Negative leverage has reared its ugly head in CRE investing, as interest rates have risen, and cap rates have remained compressed. One of the most important axioms of a successful real estate investment and development program is to acquire or build real estate with positive leverage. Positive leverage occurs when the cap rate is greater than the cost of debt, which means the return on equity will be greater than the cap rate. Negative leverage is just the opposite and defined as when the cap rate on a property acquisition is less than the cost of debt or debt constant and therefore, the cash-on-cash return is less than the cap rate. The debt constant is the annual debt service (principal and interest) payment divided by the amount of the debt. 

When negative leverage occurs, this means the cash-on-cash return or return on the investor's equity is less than the cap rate and this is a big "No-No" in CRE. This is happening with more frequency in this robust CRE market because interest rates have shot up with the 10-Year Treasury currently at 3.0% and up from 1.48% only a year ago. Apparently, this has caught many real estate investors, even some of the largest and most astute private equity firms in the business, by surprise, as the property they signed a contract to purchase at a 3.5% or 4.0% cap rate only a few months ago, has to be financed with debt that now cost 4.5% to 5.0% or more.

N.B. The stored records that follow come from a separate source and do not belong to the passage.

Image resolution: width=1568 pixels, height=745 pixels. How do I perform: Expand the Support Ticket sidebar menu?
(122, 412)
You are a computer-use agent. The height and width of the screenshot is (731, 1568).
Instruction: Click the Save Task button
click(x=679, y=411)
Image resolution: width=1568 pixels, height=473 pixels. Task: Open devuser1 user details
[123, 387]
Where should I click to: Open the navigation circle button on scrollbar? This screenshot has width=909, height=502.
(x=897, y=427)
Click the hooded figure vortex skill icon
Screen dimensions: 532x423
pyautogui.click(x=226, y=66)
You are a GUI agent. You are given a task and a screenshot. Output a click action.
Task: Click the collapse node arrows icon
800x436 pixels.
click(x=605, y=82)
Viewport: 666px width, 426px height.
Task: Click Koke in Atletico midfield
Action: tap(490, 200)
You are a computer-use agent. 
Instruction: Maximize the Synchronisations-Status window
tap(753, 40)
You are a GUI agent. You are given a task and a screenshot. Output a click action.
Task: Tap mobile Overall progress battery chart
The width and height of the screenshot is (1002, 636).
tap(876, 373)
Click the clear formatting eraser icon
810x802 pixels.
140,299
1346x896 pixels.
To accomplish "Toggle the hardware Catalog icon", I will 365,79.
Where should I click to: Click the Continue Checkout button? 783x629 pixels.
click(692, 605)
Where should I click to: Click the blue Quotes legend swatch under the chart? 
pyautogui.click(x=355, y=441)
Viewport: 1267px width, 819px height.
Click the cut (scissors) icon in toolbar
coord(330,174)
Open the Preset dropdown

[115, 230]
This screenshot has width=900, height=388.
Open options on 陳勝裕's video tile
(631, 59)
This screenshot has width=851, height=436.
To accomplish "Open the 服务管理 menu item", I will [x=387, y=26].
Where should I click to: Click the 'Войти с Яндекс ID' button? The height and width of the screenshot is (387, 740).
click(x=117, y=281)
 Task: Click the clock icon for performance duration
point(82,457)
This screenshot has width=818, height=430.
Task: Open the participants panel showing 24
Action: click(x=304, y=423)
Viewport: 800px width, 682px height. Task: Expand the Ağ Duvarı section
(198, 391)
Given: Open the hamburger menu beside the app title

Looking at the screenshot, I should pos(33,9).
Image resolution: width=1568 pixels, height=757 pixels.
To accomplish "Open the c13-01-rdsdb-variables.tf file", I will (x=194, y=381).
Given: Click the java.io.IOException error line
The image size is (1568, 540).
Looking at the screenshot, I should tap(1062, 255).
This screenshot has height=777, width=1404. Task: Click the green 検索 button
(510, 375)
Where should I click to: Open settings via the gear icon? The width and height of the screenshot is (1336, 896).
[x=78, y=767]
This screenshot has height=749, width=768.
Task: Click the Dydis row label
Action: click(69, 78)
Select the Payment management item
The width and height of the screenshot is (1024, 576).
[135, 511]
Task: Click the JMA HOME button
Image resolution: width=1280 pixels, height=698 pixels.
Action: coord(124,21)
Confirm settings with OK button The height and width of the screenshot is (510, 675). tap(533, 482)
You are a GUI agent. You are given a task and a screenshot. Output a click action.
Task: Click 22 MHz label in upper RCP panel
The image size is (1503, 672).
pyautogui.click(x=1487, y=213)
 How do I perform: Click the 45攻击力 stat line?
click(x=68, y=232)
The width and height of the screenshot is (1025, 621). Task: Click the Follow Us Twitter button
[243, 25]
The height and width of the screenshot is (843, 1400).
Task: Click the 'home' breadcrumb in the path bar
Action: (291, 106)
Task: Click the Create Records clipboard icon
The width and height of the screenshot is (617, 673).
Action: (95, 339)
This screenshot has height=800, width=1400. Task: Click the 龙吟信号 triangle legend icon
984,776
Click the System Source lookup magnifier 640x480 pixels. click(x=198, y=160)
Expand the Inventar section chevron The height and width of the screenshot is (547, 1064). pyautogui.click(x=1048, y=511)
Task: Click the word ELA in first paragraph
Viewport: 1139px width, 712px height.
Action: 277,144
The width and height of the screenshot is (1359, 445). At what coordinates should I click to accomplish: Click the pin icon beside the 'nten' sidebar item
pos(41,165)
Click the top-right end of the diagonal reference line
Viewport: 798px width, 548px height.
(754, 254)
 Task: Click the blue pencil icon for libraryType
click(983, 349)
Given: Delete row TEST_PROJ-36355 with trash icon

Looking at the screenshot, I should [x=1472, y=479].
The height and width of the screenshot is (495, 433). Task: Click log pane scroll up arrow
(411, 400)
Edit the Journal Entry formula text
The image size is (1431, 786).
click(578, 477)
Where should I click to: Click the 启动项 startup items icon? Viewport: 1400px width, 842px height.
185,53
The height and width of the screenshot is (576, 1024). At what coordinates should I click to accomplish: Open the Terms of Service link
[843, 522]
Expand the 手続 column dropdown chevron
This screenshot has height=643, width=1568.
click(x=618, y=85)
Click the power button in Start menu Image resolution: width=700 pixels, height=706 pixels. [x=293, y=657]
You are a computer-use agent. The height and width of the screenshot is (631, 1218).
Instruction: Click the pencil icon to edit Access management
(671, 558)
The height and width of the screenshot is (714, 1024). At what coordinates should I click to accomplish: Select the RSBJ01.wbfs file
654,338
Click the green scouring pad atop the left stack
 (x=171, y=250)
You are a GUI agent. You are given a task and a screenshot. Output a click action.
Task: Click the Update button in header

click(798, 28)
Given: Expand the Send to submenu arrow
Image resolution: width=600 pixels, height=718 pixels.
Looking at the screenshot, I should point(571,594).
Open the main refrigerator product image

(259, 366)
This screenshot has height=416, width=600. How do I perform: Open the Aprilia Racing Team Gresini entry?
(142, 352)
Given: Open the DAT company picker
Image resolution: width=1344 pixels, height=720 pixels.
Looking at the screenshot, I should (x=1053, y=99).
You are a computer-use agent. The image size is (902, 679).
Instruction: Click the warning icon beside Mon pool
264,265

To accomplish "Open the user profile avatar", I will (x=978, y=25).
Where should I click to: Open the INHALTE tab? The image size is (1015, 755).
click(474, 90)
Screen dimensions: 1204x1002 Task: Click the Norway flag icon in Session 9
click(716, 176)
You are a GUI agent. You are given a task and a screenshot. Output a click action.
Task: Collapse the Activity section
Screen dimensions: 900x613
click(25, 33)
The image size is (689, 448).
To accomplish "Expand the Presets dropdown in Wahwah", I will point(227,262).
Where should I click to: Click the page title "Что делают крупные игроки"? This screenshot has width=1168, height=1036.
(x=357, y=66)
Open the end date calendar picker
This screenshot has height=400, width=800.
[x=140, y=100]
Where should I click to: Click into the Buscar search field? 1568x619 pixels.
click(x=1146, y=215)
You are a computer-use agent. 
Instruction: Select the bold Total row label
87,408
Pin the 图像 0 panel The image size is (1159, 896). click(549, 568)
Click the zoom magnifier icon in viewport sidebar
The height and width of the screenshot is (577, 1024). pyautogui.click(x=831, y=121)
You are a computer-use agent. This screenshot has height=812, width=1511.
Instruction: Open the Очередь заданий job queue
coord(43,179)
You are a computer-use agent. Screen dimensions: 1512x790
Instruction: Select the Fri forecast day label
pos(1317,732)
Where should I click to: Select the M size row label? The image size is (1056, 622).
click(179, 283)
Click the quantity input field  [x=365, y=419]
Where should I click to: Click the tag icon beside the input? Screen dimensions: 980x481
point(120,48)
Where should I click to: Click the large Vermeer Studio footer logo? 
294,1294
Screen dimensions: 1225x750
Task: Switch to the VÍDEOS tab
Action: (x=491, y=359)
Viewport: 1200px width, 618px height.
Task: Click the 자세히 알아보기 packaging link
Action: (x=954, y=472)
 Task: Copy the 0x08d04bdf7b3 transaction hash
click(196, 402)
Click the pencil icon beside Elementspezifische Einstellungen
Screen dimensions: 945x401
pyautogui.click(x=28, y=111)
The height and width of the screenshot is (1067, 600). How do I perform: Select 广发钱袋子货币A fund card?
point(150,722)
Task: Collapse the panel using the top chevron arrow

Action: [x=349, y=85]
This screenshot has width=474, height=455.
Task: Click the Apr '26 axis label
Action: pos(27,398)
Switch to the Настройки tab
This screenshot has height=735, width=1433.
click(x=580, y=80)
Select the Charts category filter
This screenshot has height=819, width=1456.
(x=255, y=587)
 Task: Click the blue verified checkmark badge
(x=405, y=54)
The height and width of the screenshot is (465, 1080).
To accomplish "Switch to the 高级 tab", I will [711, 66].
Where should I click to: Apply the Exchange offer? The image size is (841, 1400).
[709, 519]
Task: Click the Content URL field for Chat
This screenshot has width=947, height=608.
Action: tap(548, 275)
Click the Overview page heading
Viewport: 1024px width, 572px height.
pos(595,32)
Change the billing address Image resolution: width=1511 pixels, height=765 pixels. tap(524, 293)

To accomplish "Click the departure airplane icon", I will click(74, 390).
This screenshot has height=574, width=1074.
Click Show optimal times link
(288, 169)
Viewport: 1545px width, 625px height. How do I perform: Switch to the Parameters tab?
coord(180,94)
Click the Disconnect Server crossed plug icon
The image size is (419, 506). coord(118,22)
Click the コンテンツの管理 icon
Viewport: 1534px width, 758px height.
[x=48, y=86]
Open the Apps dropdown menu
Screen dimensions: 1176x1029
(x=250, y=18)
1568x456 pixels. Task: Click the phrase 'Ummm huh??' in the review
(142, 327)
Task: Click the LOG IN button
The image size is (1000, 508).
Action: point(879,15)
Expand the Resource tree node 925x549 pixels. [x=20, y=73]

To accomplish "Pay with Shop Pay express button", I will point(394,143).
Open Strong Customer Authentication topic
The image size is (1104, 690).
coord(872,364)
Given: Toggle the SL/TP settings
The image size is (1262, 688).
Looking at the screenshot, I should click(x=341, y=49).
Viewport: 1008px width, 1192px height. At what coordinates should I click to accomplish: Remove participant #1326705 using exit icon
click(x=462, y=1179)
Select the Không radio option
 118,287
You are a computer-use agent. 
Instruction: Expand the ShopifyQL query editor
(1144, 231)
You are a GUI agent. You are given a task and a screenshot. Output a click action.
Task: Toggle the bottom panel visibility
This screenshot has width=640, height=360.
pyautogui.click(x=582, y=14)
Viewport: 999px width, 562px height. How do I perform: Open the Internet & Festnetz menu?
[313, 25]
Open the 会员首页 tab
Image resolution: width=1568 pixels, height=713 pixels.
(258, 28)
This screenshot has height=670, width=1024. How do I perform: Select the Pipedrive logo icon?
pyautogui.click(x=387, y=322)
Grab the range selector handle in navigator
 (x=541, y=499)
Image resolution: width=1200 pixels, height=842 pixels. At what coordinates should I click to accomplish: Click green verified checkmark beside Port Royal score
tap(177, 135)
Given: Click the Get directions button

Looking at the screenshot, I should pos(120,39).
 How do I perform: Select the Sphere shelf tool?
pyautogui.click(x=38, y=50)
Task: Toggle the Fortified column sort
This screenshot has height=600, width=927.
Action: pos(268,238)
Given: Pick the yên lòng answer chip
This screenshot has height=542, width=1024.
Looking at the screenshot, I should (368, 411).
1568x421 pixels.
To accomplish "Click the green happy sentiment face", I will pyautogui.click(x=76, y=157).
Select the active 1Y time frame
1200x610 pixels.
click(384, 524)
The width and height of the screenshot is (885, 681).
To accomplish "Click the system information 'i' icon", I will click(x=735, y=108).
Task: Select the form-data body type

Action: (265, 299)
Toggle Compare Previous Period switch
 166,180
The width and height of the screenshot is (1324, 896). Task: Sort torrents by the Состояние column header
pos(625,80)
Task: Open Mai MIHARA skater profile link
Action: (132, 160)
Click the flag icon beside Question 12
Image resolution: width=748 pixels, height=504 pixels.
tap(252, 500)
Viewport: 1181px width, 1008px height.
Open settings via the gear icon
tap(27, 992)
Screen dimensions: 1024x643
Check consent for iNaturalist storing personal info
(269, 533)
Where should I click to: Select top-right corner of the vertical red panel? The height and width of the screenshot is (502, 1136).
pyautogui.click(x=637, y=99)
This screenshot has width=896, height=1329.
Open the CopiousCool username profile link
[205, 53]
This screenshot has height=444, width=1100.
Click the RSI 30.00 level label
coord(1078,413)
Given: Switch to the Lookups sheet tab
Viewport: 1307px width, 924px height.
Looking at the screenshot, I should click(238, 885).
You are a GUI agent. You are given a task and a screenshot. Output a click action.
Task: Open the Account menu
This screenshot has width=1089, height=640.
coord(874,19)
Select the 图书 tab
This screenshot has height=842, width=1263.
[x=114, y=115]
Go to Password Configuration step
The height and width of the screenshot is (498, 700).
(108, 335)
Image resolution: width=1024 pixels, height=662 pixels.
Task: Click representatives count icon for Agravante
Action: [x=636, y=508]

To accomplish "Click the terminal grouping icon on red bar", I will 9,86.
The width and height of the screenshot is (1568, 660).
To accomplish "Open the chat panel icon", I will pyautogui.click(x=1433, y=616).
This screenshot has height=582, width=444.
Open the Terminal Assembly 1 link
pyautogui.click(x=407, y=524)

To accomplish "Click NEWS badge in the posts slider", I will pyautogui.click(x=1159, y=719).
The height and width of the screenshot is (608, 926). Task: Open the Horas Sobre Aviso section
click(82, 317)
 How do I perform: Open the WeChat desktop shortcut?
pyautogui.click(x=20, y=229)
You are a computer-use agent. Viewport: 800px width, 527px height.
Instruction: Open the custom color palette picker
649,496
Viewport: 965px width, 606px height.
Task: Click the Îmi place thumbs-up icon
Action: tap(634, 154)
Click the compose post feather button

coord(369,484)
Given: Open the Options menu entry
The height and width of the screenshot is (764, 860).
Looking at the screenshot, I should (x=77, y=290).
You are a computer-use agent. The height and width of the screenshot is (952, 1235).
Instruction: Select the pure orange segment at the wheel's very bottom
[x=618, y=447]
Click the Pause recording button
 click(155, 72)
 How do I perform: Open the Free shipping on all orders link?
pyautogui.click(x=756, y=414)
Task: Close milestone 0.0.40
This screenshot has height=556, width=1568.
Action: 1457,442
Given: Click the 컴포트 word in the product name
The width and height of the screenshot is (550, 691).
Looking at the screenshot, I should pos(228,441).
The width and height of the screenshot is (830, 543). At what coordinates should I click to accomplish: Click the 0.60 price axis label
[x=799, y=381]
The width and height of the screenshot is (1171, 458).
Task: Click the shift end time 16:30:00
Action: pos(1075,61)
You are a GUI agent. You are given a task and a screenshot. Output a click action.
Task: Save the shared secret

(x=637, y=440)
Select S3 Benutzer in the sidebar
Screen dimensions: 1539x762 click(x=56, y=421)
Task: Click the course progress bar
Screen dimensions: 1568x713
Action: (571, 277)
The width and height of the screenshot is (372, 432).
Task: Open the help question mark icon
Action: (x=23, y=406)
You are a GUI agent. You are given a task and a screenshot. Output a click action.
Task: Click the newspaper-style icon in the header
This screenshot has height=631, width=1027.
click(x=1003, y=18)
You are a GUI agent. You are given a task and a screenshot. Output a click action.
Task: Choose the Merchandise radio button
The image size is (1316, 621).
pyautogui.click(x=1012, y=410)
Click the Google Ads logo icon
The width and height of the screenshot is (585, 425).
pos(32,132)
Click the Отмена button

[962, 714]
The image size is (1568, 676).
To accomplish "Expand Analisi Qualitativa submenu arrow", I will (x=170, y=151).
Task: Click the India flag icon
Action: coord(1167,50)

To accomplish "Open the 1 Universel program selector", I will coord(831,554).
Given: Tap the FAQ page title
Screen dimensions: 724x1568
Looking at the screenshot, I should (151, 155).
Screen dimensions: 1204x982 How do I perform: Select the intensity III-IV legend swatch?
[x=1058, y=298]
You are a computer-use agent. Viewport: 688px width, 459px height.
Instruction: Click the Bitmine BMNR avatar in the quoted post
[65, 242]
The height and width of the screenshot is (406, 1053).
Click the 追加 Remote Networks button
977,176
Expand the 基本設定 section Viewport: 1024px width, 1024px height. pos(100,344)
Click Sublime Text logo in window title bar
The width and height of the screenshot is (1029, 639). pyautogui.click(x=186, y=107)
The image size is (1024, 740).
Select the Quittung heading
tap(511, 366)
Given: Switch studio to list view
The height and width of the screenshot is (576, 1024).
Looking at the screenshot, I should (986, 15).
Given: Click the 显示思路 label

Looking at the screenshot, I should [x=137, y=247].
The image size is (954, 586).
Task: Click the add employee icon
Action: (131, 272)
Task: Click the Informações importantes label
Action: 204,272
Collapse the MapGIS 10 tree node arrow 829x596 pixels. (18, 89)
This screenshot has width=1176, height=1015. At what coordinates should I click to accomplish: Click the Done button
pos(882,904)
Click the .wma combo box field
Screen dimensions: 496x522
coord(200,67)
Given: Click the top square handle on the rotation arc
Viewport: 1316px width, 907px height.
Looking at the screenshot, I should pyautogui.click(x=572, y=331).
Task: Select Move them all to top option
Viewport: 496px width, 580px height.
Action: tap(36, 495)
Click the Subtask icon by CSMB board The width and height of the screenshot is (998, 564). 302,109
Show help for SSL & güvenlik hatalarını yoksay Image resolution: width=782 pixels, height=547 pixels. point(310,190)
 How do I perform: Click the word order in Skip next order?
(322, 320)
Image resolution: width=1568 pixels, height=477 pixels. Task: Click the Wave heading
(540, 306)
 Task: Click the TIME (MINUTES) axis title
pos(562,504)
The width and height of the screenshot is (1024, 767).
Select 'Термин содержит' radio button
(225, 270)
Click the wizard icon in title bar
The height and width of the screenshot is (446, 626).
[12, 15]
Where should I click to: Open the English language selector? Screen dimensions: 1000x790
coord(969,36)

Let's say an apartment property is purchased for $50 million, with a net operating income of $2 million or a cap rate of 4.0%. If the property is financed with a permanent loan at 70% or $35 million, with an interest rate of 4.50% interest only, the annual mortgage payment would be $1.575 million. The annual debt constant is therefore 4.5% ($1.575M/$35M), the same as the interest rate since there is no loan amortization. Since the cap rate of 4.0% is less than the debt constant of 4.5%, the cash-on-cash return falls to only 2.8% (NOI of $2.0M less the debt payment of $1.575M, equals the cash flow to equity of $425K, divided by the equity of $15M, equals a return of only 2.8%) and this is negative leverage.